The focus on this advertising product from one of China’s biggest tech giants puts it in direct competition with the country’s two leading card video players: ByteDance’s Douyin, the Chinese cousin of TikTok, and Kuaishou.
On Wednesday, Tencent reported its first year-over-year quarterly revenue decline since its gaming business faced headwinds. Tighter technology regulation, the resurgence of Covid and the subsequent economic weakness in China weighed on the company as a whole.
Tencent operates China’s most popular messaging app called WeChat which has over one billion users. It is a short video platform built in WeChat. Users can browse through different videos. In July, Tencent began serving ads to users in its service called Video Accounts for the first time.
The company said it will release more video ad inventory this month.
Video ads will eventually grow into a significant source of income for us over time.
Martin Lau
President, Tencent
On Wednesday, Tencent spent much of its opening earnings call explaining the potential of video ads, emphasizing how important the revenue stream could be.
“Video Accounts has become one of the most popular short video services in China with significant user engagement,” Martin Lau, president of Tencent, told analysts.
“Strategically, they allow us to expand our ad market share. As advertisers have already spent aggressively on several short-form video platforms, we should be able to capture more ad budgets.”
Lau said it took five quarters for WeChat Moments, a social feature where users can post photos, videos and status updates, to reach 1 billion yuan ($147.42 million) in quarterly ad revenue. He said video accounts will reach this goal more quickly given the “current traffic volume and already strong advertiser demand for short-form video ads.”

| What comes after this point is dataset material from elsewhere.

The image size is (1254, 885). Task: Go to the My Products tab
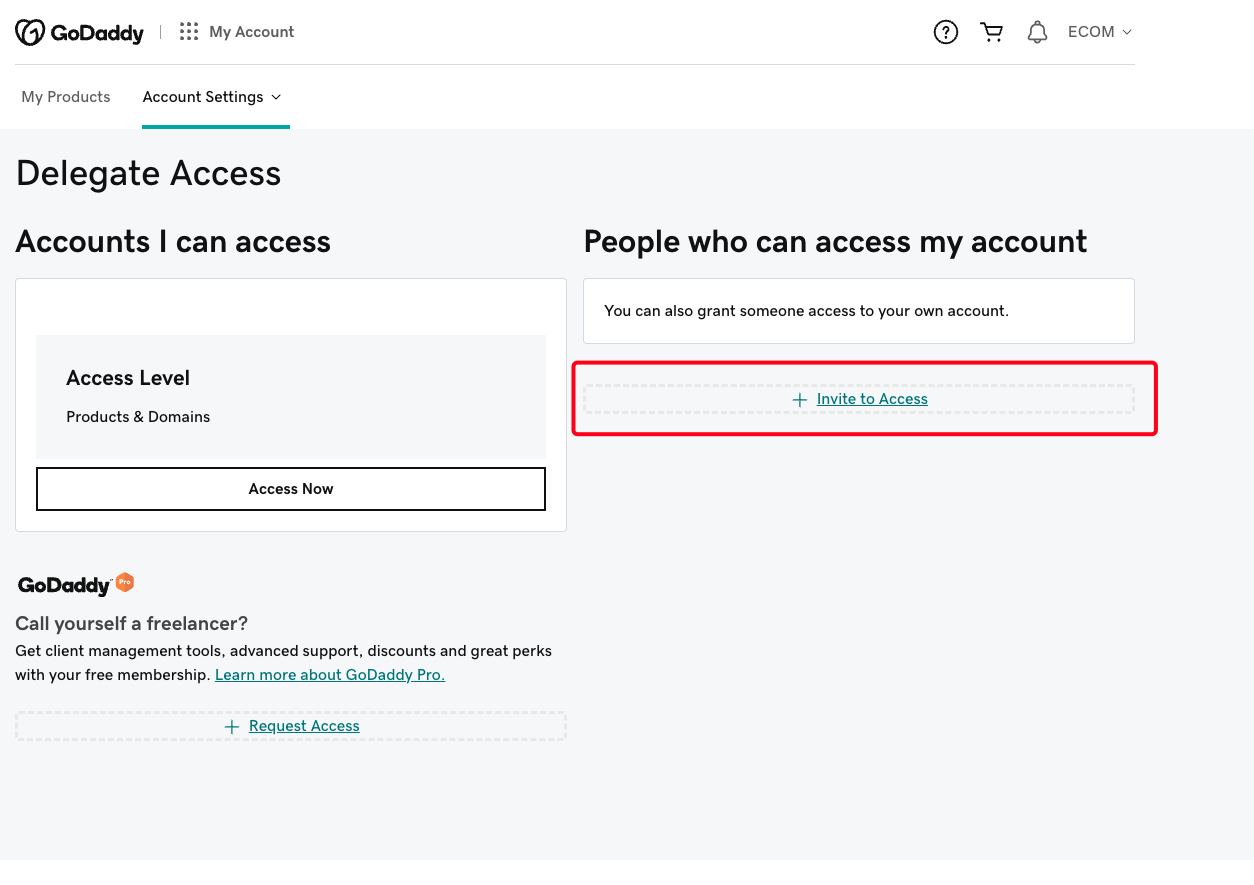pos(66,97)
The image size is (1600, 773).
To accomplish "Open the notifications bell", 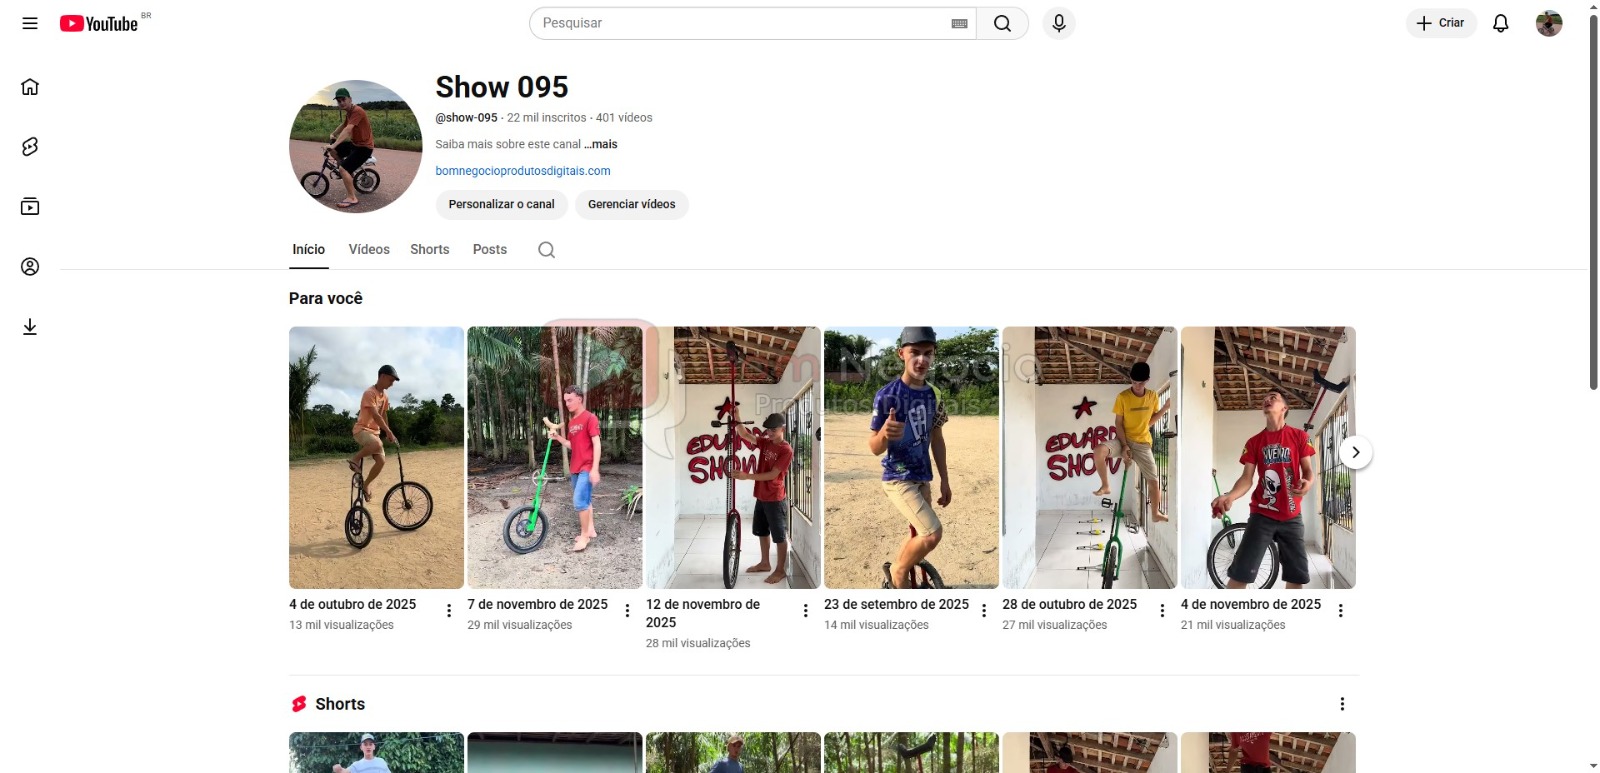I will tap(1500, 23).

“Video ads will eventually grow into a significant source of revenue for us over time,” Lau said.
Tencent’s second-quarter online advertising revenue fell 18% year-on-year to 18.6 billion Chinese yuan, as macroeconomic problems in China led brands to cut budgets.
The Shenzhen-headquartered company hopes video ads can help grow the division in the coming quarters.
The competition is increasing
Tencent’s foray into short video is relatively new, and it now looks set to step up its challenge to TikTok’s Chinese version Douyin as well as Kuaishou.
The market potential can be large.
Short-format video revenue accounts for about 39% of China’s total digital ad revenue, according to data from QuestMobile. It is the single largest ad revenue category ahead of categories such as social networking and news.
Many of China’s tech giants have turned to short video and live streaming to unlock new revenue streams.
James Mitchell, Tencent’s chief strategy officer said the revenue potential “per minute spent” on video accounts will be higher than Moments.
Companies like Alibaba have tried using live streaming and short-form video as a way to generate sales on their e-commerce platform. An influencer can advertise products via video and users can click on items in the video to buy.
Asked by an analyst whether Tencent will move in this direction, Lau said e-commerce live streaming is a “possibility” but it “will take some time.”
Lau said Tencent needs to build awareness of its video product, and then onboard merchants and advertisers.
“We will try to do it on a step-by-step basis,” Lau said, referring to the development of video accounts.